REQUIREMENT 1 –
Print the passage of the meditation for the Ninth Sunday after Pentecost starting with "The Messiah would" and going on through "weep over Jerusalem.", with no alterations.
REQUIREMENT 2 –
In the meditation for the Ninth Sunday after Pentecost, which dramatist is credited with the saying "Whom the gods wish to destroy, they first make mad"?

TEXT SEGMENT –
━━━━━━
Straightened on Every Side

Fr. Scott A. Haynes


A Meditation for the Ninth Sunday after Pentecost



The ancient Greeks had a saying, from the dramatist, Euripides, “Whom the gods wish to destroy, they first make mad.”  The devil, when he is preparing to destroy, at first deceives, being a liar and the father of lies. Then he destroys (Jn.8:44). In today's Epistle, for instance, we hear that the Israelites coveted evil things and fell into idolatry, and many were “destroyed by the destroyer” (1 Cor. 10:6-11). No doubt the devil was envious because God planned that salvation would be from the Jews (Jn.4:22).


The Messiah would be the “bud from the root of Jesse” (Is. 11:10), the “Lion of Judah” (Hos. 5:14). But as the Gospel shows us today, Christ’s own people, the chosen people of God, were deceived by pride and worldly ambition, would reject Him. So, we see Jesus weep over Jerusalem.


In today’s Gospel our Lord prophesies that Jerusalem will come to ruin because of their refusal to repent and turn toward the Lord. Our Lord’s prophecy of the fall of Jerusalem and the destruction of the Temple came true when the Roman armies would surround the city in the year and there would not be left “a stone upon a stone.”
━━━━━━
[Records from a data collection]
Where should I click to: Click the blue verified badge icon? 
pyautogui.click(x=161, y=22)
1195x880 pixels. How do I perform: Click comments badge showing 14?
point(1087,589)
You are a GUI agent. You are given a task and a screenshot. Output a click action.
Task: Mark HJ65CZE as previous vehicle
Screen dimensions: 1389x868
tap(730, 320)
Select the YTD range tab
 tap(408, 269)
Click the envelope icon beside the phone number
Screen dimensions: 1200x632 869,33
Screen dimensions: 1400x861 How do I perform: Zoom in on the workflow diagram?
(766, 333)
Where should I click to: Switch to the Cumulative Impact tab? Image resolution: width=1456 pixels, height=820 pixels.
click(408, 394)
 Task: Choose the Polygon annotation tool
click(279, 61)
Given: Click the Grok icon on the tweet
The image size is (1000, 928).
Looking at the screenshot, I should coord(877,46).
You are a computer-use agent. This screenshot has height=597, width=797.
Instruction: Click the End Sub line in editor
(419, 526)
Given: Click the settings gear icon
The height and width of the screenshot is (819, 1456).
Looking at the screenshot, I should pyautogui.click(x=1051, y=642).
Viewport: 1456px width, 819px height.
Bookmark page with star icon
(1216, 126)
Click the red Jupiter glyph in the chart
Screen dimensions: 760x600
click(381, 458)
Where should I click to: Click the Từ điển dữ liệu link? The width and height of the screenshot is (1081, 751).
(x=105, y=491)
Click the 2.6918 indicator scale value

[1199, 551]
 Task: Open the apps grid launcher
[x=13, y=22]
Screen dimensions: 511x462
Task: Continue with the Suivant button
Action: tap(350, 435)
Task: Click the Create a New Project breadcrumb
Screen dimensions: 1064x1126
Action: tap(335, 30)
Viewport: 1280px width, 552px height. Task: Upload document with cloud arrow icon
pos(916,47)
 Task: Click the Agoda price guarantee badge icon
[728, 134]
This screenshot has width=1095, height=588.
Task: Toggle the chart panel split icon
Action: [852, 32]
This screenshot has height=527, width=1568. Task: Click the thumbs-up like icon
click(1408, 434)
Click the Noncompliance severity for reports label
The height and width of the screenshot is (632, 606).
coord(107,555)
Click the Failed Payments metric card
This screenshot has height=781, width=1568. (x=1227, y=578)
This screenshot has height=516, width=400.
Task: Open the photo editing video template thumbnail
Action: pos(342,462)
━━━━━━
COMPLETE RESPONSE 1 –
The Messiah would be the “bud from the root of Jesse” (Is. 11:10), the “Lion of Judah” (Hos. 5:14). But as the Gospel shows us today, Christ’s own people, the chosen people of God, were deceived by pride and worldly ambition, would reject Him. So, we see Jesus weep over Jerusalem.

COMPLETE RESPONSE 2 –
Euripides